La perte de soutien dépend notamment du revenu hypothétique que le défunt se serait procuré sans l’accident ; il s’ensuit que ce revenu doit lui aussi être estimé. Les principes qui régissent l’estimation d’un revenu hypothétique ne sauraient différer selon que la victime de l’accident est décédée ou que, devenue invalide, elle est désormais incapable de travailler; la jurisprudence concernant l’incapacité de travail est donc transposable. Ainsi, le revenu hypothétique doit être autant que possible établi de manière concrète, sur la base du revenu effectivement obtenu avant l’accident (ATF 131 III 360 consid. 5.1 p. 363). La capitalisation au taux de 3½% compense correctement le renchérissement futur (ATF 125 III 312 consid. 5a p. 317 et consid. 7 p. 321) ; une progression future du revenu réel ne doit être prise en considération que si elle apparaît concrètement prévisible au regard de la profession de la victime et des circonstances particulières de son cas (ATF 132 III 321 consid. 3.7.2.1 et 3.7.2.2 p. 337; arrêt 4A_543/2015 du 14 mars 2016, consid. 6). Cela ne contredit d’ailleurs pas la jurisprudence plus ancienne (ATF 101 II 346 consid. 3b p. 351) relative à l’estimation du revenu hypothétique dans le cadre de l’art. 45 al. 3 CO. Contrairement aux considérants de la Cour de justice, il n’est donc pas question d’une estimation « abstraite » du revenu hypothétique.

K.__ était sans emploi et encore atteint dans sa santé. L’engagement le plus récemment obtenu, d’une compagnie d’assurances qui le connaissait depuis de nombreuses années et pouvait apprécier son potentiel, ne lui apportait qu’un salaire mensuel brut de 3’250 euros. Il n’a jamais travaillé au service d’un autre employeur. Il n’a que brièvement occupé la position d’agent général indépendant, comportant des responsabilités élevées, et il y a échoué. A l’époque de l’accident, en dépit de ses qualités et aptitudes dont plusieurs témoins ont fait état, il se trouvait dans la difficile situation de devoir recommencer une carrière, à l’âge de trente-huit ans et après un grave insuccès. Les autorités précédentes ont estimé un revenu hypothétique mensuel net de 6’500 euros – excédant le double du salaire le plus récemment obtenu – qui est dépourvu de toute relation raisonnable avec cette situation économique et professionnelle. L’assurance RC est ici fondée à dénoncer une application incorrecte de l’art. 45 al. 3 CO.

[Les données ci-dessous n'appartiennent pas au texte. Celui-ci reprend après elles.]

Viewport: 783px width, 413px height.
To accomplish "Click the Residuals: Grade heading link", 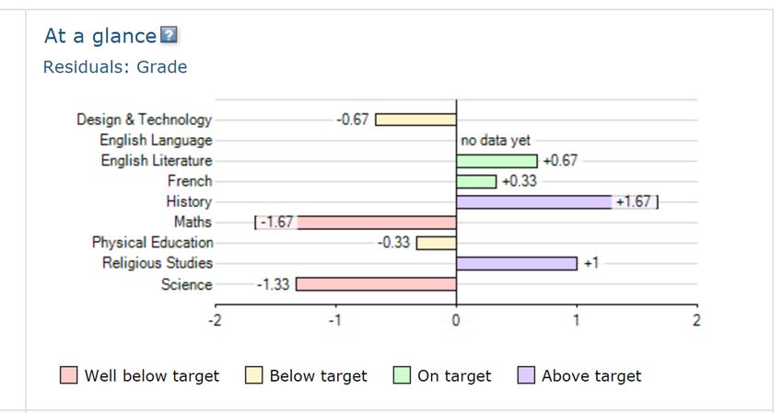I will pyautogui.click(x=115, y=67).
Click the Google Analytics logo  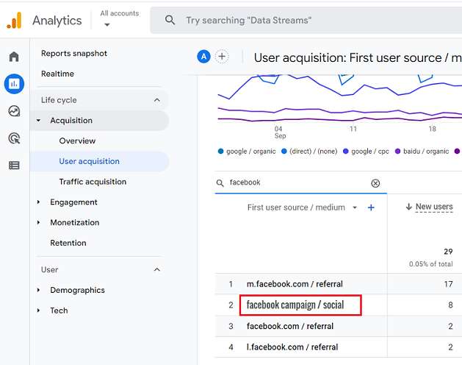(15, 21)
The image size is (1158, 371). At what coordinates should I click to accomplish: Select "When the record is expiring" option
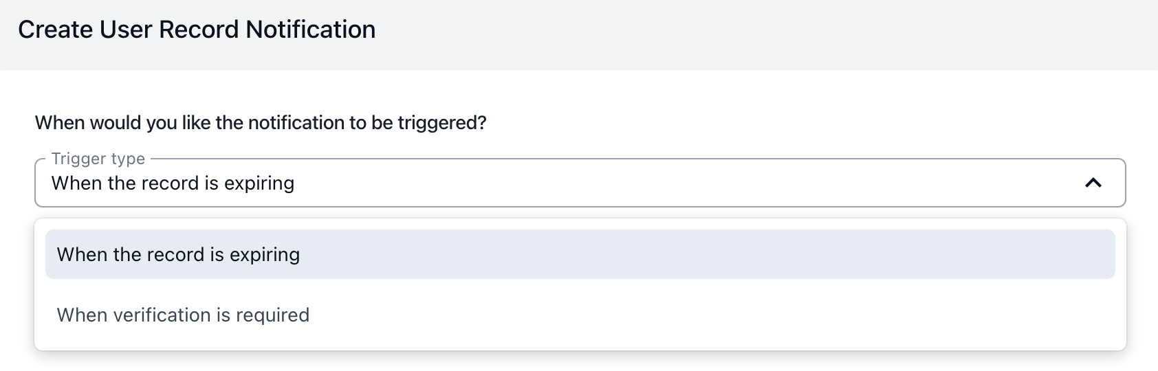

Compte tenu que le défunt se trouvait en recherche d’emploi, il faut apprécier en équité le salaire qu’il pouvait raisonnablement espérer dans un proche avenir. L’assurance RC propose 3’250 euros par mois ou 39’000 euros par année, montants nets de charge s sociales. Il n’est pas constaté et il n’y a pas lieu de présumer que le salaire mensuel brut de 3’250 euros fût exigible treize fois par année. Le revenu ainsi proposé par l’assurance RC équivaut au salaire le plus récemment obtenu ; il ne paraît en tous cas pas sous-estimé et il sera donc admis.

 

Le TF accepte le recours de l’assurance RC.